This ancient Egyptian grain is not easily found in your local grocery store, but is definitely worth seeking out! Low in fat, cholesterol-free and high in protein, kamut can be cooked and used just like rice or quinoa. It's also high in a number of different essential nutrients that your body will thank you for, including manganese and dietary fiber.

Selection Process

Always cook kamut before adding it to your Blast.
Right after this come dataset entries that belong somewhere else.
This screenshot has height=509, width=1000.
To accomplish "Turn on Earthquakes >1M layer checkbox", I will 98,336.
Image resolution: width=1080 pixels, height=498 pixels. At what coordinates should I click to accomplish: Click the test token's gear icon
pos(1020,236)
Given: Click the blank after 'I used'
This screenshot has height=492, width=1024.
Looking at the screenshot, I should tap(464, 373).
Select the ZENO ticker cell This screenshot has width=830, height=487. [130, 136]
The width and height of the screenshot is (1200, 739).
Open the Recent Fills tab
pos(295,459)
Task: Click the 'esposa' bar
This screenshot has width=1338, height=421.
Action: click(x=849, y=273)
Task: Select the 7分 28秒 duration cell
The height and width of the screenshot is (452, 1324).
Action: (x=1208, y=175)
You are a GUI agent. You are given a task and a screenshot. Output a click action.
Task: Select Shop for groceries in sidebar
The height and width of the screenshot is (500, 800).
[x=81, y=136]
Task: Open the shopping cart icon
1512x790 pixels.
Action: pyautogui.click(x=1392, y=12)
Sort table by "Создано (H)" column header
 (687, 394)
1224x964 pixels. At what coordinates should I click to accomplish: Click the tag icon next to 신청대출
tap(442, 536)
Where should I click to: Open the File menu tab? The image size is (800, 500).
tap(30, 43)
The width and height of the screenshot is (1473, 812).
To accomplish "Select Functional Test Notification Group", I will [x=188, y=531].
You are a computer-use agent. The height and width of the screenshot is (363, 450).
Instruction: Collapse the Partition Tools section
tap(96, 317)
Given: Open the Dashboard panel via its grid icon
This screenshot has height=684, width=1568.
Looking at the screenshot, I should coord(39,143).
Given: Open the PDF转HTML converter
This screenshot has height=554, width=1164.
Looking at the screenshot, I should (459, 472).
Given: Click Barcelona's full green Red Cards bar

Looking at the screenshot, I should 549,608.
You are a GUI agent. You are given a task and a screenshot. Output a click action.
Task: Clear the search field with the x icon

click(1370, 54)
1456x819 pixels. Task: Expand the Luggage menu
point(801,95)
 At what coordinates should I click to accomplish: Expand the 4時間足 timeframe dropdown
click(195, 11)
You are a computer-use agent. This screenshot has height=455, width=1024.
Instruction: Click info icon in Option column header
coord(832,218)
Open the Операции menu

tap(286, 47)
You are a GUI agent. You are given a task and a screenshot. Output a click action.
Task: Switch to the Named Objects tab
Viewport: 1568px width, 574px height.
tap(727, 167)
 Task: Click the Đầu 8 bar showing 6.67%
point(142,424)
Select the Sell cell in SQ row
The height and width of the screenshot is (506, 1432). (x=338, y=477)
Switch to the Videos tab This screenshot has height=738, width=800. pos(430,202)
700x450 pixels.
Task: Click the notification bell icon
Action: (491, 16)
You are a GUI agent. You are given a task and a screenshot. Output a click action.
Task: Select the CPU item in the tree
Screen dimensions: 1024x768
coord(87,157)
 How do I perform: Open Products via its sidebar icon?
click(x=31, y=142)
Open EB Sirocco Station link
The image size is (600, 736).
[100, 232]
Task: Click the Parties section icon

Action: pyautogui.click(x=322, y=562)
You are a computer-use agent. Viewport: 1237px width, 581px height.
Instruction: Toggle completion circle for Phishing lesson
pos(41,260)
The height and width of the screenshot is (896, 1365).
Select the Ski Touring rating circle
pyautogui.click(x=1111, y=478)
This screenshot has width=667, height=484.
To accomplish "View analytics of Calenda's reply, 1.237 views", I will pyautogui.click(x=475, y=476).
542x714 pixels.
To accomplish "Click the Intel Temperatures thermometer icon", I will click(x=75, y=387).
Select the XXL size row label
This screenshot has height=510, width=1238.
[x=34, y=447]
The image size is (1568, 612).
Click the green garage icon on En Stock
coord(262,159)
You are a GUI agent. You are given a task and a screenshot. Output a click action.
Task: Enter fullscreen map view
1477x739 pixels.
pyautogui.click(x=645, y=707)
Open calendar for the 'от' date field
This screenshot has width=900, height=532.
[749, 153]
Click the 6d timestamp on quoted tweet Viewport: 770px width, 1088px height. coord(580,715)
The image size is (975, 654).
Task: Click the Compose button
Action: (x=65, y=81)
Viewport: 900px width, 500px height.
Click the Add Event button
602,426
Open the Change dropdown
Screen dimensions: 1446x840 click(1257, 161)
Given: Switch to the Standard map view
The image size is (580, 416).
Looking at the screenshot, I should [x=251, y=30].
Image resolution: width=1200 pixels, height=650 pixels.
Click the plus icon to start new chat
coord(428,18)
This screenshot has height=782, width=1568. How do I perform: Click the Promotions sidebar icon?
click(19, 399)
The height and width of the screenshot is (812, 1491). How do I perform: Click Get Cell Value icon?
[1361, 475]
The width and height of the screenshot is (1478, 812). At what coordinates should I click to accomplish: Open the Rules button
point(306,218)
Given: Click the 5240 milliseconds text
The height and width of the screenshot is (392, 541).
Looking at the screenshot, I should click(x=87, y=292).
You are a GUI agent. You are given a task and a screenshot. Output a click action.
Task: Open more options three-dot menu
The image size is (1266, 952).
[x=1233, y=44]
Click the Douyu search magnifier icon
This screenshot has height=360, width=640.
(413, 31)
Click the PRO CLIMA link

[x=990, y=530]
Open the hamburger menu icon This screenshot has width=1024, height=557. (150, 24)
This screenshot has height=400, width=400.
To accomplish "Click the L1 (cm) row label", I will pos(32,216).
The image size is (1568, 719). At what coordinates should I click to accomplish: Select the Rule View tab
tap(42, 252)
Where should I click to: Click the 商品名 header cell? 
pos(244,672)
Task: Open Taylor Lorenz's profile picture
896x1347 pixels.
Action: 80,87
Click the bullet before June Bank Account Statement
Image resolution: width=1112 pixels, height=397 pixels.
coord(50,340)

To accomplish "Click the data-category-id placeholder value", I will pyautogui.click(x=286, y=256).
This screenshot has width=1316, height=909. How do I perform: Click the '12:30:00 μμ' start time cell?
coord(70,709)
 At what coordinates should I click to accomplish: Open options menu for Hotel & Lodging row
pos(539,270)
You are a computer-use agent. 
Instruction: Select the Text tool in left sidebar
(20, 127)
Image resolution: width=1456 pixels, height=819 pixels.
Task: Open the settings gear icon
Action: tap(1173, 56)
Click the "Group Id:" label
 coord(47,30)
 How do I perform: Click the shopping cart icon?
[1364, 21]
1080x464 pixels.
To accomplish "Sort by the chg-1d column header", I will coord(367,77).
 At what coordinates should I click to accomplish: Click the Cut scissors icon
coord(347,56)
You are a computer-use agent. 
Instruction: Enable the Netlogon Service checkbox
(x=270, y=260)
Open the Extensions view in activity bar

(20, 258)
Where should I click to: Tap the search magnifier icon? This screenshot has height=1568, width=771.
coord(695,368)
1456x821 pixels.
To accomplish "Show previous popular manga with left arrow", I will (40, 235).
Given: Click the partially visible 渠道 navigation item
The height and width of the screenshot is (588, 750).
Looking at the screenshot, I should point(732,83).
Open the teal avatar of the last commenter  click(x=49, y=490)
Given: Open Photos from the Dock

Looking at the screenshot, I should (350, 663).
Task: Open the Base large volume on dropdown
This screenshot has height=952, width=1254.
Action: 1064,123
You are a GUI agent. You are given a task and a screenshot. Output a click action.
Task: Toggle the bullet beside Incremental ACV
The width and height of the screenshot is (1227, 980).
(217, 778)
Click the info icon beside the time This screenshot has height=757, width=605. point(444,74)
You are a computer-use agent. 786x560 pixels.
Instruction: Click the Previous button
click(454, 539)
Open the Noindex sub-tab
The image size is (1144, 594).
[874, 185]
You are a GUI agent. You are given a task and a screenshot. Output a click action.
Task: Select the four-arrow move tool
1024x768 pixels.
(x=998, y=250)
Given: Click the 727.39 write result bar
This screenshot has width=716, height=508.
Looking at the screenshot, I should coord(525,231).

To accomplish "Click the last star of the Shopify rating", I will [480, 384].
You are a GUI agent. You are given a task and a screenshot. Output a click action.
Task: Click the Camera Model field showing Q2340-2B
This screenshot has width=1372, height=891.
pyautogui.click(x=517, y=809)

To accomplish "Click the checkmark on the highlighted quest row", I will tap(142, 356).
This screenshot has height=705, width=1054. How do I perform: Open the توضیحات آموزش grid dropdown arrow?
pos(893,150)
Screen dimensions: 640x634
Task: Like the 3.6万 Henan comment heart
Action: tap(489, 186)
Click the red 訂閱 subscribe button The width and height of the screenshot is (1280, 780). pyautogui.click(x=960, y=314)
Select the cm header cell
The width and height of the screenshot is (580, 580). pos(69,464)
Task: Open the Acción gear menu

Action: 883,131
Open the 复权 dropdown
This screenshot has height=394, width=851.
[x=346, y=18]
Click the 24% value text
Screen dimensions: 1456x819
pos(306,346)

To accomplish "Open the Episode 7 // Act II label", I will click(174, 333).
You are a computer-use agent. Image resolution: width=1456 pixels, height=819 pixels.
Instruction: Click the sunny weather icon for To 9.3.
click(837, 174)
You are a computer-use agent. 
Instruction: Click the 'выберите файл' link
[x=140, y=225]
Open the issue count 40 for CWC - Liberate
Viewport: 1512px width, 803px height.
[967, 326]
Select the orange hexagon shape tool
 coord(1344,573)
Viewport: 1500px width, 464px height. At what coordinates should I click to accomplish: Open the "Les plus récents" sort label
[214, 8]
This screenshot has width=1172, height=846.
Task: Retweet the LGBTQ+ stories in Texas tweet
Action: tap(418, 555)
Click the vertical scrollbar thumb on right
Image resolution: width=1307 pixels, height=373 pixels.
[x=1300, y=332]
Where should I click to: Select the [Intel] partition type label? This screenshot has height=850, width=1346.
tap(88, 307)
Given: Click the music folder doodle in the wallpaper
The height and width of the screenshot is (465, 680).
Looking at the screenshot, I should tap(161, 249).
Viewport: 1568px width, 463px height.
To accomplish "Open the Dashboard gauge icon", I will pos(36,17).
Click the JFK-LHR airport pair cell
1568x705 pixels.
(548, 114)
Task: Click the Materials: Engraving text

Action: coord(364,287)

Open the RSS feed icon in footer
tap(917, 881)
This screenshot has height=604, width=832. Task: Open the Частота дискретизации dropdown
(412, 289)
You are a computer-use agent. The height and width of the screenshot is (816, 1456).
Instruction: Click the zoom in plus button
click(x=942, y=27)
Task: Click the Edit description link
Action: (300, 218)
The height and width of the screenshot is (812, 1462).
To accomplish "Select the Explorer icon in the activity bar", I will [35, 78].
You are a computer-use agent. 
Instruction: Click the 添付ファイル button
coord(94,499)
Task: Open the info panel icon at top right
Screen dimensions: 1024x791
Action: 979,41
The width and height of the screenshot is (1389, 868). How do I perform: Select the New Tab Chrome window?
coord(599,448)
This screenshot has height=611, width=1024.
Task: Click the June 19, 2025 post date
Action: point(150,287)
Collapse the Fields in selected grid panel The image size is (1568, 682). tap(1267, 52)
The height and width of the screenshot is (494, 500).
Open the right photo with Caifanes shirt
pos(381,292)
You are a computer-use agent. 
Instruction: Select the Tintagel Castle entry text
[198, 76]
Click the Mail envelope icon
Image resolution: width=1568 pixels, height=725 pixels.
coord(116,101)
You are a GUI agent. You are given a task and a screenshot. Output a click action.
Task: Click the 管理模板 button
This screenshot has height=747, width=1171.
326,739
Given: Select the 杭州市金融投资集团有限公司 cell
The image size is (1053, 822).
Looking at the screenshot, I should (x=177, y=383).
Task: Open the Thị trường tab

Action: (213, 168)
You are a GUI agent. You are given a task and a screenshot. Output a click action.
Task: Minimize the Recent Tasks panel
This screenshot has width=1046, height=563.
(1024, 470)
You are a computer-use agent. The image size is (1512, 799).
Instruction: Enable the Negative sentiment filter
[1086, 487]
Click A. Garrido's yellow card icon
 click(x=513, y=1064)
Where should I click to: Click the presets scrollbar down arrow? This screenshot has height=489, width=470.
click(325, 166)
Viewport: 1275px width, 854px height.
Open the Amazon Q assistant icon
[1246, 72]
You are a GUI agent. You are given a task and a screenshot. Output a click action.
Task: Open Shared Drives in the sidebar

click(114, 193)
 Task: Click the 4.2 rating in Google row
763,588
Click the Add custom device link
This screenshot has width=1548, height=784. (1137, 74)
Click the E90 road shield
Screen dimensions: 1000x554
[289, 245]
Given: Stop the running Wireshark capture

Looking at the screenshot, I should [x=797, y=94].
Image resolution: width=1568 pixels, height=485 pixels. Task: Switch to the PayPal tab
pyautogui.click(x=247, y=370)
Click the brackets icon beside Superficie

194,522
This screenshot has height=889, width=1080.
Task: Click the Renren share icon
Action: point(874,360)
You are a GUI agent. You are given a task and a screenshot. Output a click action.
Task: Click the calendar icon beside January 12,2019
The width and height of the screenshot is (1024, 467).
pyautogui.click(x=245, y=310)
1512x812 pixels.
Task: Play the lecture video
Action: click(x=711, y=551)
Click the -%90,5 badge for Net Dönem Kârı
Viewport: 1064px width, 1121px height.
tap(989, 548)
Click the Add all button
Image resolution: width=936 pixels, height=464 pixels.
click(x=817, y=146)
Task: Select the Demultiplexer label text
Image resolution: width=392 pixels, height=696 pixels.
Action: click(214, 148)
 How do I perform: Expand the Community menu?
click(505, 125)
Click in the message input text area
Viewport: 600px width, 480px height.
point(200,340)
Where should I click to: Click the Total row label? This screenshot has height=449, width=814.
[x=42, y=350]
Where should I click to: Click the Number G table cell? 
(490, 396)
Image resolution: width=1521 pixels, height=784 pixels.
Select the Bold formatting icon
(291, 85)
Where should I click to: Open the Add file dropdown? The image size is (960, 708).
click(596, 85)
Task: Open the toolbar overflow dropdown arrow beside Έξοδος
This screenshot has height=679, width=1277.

Kamut is available in whole grain, ground flour, and hot cereal varieties. Be sure to buy organic kamut free of additives and chemicals.

Nutrition Facts

Serving Size: 1 cup (172.0 g)

Amount Per Serving

Calories: 227.0

% Daily Value*

Total fat 1.4g 2.2%

Saturated Fat 0.1g 0.7%

Trans Fat 0.0g

Cholesterol 0.0mg 0.0%

Sodium 13.8mg 0.0%

Total Carbs 47.5g 15.8%

Dietary Fiber 7.4g 29.6%

Sugars 5.3g

Protein 9.8g

Vitamin A 0.1% Calcium 1.5%
Iron 16.8% Vitamin E 1.4%
Thiamin 10.9% Riboflavin 3.0%
Niacin 19.8% Vitamin B-6 6.0%
Folate 4.7% Vitamin B-12 0.0%
Phosphorus 25.3% Magnesium 20.6%
Zinc 21.1% Selenium 78.4%
Copper 17.8% Manganese 88.6%
* Percent Daily Values are based on a 2,000 calorie diet. Your daily values may be higher or lower depending on your calorie needs.